Mut zu einer erneuernden, kreativeren, spirituell-ästhetischen Praxis.
Le Corbusier, der sich weigerte, als Atheist die „Chapelle Notre-Dame-du-Haut de Ronchamp“ zu bauen, hatte 1955 gesagt: „Die Kirche ist tot!“ Romano Guardini sagte es ähnlich 30 Jahre vorher. Mit Rudolf Schwarz experimentierte er auf Burg Rothenfels schon Communio-Formen. Doch die beiden sagten sich: „Die Pfarrgemeinden sind noch nicht so weit…“ und bauten z.B. einen großen Megabus 1960 St.Gertrud, Aschaffenburg. Sind wir heute viel weiter? Wer ist „wir“? Die vielen, die längst das Weite gesucht haben. Und die wenigen, die lieber an Enge und Angst festhalten?
Ein Communio-Raum lebt von der Leere. Sie bietet einen großen Frei- und Spielraum. Sowohl äußerlich, man kann ihn leicht begehen. Als auch innerlich, er wirkt befreiend, öffnend, ermutigend. Freiräume laden zum intuitiv Spontanen, Spielen, Begegnen, Bewegen und Tanzen ein. Ideal für liturgische und künstlerische Ereignisse, performatives Gestalten mit allen Mitteln der Kunst im Hier und Jetzt. Keine Messbuchmessen mehr. Keine Rituale, die langweilen. Keine Sprache, die keiner spricht. So kann ein spiritueller Ort entstehen, an dem Menschen erleben können, was Geist wirkt: Bewegend, belebend, beseelend – inspirierend zu kreativem Denken und Handeln.

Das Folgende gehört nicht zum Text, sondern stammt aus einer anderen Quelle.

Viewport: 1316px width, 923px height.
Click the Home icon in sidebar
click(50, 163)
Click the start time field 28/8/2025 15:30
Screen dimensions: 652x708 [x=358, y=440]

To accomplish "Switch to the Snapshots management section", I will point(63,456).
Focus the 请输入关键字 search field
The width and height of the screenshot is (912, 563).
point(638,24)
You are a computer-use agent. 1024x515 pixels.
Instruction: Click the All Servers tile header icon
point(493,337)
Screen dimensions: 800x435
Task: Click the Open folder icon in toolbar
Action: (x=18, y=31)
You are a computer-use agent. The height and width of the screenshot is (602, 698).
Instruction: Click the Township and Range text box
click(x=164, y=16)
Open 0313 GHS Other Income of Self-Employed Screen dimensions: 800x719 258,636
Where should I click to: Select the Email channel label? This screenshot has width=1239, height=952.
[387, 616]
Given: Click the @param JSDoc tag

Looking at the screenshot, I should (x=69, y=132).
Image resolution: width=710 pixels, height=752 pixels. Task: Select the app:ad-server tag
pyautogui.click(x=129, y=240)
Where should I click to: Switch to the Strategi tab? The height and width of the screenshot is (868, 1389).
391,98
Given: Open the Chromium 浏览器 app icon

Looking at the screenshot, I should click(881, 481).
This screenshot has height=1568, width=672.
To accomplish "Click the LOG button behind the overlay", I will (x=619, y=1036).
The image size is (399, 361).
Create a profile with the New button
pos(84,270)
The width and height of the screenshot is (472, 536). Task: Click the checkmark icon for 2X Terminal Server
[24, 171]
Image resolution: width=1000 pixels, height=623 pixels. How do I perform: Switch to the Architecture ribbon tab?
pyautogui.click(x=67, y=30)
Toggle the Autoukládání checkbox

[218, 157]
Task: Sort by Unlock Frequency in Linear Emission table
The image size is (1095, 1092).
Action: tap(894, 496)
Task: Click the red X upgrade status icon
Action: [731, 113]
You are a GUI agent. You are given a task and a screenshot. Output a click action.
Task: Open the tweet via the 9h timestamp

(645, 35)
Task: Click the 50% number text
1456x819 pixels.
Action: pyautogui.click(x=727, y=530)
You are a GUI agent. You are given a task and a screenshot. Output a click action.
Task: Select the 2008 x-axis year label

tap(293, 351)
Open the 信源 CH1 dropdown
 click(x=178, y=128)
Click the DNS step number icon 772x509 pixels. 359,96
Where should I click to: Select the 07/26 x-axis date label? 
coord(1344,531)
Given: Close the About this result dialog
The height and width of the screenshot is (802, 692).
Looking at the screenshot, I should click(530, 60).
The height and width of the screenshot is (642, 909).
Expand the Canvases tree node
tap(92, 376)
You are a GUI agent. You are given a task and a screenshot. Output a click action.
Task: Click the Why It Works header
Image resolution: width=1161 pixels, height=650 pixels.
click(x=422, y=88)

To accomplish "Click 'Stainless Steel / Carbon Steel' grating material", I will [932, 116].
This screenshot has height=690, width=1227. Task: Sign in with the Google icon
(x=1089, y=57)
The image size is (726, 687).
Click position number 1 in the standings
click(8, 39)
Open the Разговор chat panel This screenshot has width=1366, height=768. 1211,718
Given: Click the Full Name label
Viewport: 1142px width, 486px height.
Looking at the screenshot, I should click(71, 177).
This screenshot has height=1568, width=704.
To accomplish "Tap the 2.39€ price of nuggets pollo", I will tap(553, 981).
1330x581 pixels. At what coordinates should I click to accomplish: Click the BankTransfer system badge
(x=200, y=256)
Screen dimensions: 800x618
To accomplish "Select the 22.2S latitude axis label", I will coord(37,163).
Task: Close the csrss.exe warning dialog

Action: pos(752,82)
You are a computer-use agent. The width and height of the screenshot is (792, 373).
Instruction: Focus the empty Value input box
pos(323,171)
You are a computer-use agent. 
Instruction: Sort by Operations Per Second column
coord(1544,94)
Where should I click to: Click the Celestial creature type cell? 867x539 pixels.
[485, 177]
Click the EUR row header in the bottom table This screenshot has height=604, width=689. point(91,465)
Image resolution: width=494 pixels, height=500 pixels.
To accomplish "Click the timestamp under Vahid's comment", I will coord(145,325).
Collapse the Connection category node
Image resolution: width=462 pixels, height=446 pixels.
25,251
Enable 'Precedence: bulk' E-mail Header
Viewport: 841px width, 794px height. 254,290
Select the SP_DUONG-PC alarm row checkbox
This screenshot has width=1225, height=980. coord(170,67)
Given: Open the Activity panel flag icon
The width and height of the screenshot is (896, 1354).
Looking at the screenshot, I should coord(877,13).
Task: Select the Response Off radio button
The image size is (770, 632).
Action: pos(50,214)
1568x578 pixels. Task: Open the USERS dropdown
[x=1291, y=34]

Freiräume laden zum intuitiv Spontanen, Spielen, Begegnen, Bewegen und Tanzen ein.
Immer wieder erzählen Menschen aus der Gemeinde und Gäste, wie frei und geborgen sie sich in diesem Raum, dieser Gemeinde, dieser Liturgie fühlen. Im Kirchenraum geht es nicht um den Raum. In der Liturgie nicht um die Liturgie. Es geht um den Menschen. Dass er sich am Leben freuen kann, sich wandeln lässt, zu sich und Gott findet. Wie Kirchenraum, Liturgie und Gemeinde in Maria Geburt sich in einem spirituell–liturgisch–ästhetischen Prozess gewandelt haben, zeigen zwei Bücher, von Gemeindemitgliedern geschrieben, mit vielen Fotos (s.u.).
Auch die Hedwigskathedrale ist ein bis ins Detail spirituell und ästhetisch durchdachter – architektonisch-künstlerisch – gelungener Communio-Raum – voller Kraft und Energie. Die Leere im Raum nimmt die Völlerei unserer Zeit und gibt Raum für alle, für alles. Ein Vakuum für Sinnesfreude, Spiel, Communio im Spirit ohne Grenzen.
Die Angst davor ist die Basis für den Mut, den es braucht.
Laetitia Vacui – Nichts als Freude. Eine Gemeinde schreibt, was seit der Neugestaltung ihres Kirchenraumes 1999 geschieht. Hrsg.: Edeltraud Arbes, Kunstverlag Josef Fink, Lindenberg im Allgäu 1999.
Krauth, Markus: Voll Gott. Eine Gemeinde schreibt, wie sich Raum, Liturgie und sie selbst seit der Neugestaltung ihrer 1999 wandeln. Regensburg, 2019.